BEGIN DATA
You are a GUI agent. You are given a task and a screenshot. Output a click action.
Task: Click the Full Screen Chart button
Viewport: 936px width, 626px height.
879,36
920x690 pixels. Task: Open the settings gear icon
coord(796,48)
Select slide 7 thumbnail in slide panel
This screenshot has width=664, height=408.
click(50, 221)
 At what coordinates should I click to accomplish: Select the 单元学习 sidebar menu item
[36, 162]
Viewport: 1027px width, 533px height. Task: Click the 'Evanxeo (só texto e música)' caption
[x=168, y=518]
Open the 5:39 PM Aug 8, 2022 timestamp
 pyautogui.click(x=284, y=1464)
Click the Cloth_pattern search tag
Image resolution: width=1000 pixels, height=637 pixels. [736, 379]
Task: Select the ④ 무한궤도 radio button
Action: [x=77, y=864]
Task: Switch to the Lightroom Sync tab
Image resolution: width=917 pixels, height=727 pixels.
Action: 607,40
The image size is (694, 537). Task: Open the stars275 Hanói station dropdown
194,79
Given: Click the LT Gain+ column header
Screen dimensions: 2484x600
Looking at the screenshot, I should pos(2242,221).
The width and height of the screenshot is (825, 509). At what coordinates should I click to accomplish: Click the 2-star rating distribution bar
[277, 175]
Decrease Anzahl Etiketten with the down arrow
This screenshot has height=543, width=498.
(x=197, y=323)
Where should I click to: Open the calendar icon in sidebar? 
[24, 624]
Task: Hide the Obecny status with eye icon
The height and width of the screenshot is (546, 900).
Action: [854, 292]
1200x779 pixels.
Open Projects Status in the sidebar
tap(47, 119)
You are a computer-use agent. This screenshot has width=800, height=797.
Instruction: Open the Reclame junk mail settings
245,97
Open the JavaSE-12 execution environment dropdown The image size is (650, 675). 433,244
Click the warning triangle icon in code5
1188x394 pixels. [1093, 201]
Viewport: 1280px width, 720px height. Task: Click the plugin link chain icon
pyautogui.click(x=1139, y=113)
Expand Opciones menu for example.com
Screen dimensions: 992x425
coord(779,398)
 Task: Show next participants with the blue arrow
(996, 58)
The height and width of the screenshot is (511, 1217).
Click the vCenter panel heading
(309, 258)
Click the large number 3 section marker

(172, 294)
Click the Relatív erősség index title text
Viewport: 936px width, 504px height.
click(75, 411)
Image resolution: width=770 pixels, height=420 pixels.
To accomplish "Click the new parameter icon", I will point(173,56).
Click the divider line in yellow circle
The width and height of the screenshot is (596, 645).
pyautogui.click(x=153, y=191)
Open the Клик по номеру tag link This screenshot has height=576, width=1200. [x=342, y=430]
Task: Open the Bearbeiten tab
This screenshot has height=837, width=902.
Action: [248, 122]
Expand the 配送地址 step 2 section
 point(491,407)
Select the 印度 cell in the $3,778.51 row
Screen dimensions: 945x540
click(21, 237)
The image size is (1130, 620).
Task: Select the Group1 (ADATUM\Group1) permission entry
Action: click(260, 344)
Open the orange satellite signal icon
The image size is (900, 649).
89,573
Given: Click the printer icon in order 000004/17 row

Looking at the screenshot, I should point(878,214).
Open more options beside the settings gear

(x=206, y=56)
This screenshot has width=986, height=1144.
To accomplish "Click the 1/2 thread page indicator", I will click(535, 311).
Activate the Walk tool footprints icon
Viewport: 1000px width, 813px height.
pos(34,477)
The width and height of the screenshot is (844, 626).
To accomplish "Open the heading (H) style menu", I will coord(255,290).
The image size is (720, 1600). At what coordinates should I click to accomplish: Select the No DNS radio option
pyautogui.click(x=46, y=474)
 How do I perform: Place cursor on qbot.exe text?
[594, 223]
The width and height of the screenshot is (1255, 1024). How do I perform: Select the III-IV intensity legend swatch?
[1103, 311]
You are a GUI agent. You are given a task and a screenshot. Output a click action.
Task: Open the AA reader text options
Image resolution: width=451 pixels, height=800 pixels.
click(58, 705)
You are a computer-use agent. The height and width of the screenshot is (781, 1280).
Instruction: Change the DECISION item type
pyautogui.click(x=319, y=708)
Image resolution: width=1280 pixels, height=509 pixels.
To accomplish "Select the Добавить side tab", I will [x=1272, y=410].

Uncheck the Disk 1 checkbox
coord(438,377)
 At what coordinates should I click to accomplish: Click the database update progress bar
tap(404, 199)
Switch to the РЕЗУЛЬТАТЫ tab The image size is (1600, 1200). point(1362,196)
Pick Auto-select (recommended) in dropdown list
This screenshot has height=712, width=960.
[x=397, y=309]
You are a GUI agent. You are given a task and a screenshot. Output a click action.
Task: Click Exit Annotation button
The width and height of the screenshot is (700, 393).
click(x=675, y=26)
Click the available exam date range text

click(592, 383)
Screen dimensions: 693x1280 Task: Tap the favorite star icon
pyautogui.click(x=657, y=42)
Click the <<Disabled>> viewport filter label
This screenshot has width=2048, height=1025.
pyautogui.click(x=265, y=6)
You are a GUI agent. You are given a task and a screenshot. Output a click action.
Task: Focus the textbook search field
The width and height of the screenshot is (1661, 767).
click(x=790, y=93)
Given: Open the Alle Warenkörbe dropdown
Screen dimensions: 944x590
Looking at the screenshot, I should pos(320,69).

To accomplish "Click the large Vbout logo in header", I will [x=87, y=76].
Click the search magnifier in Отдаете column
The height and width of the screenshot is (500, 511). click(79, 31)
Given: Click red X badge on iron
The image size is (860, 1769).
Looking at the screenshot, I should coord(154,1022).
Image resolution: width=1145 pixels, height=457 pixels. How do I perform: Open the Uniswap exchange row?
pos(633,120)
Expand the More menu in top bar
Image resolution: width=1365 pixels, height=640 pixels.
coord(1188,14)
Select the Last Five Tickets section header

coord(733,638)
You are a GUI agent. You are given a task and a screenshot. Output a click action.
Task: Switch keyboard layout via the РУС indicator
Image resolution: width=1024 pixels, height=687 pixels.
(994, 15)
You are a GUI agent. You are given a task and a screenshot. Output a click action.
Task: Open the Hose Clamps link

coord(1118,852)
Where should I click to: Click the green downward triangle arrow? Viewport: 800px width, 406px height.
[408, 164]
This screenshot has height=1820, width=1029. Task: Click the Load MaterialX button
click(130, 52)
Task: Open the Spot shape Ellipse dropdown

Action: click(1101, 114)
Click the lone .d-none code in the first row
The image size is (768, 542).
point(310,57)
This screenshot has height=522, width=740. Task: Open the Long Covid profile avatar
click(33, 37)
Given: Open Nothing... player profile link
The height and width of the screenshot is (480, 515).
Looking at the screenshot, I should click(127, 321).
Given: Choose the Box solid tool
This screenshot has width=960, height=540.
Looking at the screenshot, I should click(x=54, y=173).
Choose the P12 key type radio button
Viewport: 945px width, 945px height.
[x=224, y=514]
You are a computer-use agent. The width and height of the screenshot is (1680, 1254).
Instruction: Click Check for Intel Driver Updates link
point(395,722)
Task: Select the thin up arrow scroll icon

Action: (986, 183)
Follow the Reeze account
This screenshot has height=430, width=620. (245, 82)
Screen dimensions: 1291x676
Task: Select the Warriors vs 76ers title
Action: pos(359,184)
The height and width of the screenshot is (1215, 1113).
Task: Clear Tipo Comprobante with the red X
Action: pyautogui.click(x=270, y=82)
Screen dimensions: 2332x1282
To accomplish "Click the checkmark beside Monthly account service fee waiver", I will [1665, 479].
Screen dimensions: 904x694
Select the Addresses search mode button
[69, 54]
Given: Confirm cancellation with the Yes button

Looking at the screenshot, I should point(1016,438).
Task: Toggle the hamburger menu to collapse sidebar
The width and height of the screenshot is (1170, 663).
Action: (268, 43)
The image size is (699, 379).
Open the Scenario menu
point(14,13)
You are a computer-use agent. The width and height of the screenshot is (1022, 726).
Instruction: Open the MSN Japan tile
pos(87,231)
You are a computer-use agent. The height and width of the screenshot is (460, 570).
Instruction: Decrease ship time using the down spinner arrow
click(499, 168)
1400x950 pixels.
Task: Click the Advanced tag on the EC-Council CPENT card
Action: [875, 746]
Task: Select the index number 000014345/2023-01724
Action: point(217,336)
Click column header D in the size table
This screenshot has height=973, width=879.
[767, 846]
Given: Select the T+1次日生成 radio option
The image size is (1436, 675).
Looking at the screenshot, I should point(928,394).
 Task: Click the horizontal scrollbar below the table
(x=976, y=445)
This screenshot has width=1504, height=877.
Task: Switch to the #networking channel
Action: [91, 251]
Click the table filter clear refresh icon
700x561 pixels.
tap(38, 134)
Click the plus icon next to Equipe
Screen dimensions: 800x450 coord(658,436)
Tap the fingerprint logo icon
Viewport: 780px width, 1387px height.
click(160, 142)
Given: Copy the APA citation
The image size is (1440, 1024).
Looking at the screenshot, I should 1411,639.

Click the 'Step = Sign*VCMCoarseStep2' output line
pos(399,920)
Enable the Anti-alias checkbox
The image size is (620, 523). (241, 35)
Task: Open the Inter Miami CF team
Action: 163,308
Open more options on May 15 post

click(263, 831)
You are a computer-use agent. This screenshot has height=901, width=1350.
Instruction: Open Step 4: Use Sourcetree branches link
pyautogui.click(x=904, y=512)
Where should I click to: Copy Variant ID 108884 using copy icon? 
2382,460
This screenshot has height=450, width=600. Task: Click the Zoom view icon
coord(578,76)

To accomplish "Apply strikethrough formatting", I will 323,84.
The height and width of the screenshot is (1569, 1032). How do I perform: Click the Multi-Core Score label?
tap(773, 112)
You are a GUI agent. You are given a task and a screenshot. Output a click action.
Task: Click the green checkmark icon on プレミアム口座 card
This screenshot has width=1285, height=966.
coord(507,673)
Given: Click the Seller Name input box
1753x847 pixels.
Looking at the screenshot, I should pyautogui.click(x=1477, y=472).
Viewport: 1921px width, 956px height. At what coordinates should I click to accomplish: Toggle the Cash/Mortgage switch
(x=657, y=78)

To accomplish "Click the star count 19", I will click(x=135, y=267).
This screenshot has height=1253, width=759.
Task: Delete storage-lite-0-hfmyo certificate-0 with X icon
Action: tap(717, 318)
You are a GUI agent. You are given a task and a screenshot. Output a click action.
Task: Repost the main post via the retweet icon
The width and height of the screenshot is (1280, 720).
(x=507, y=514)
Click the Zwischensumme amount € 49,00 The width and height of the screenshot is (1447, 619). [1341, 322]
END DATA
YOUR TASK> Say the number of lines in the listing that hold "computer", with no added words.

RESULT FOR THIS EXERCISE> 6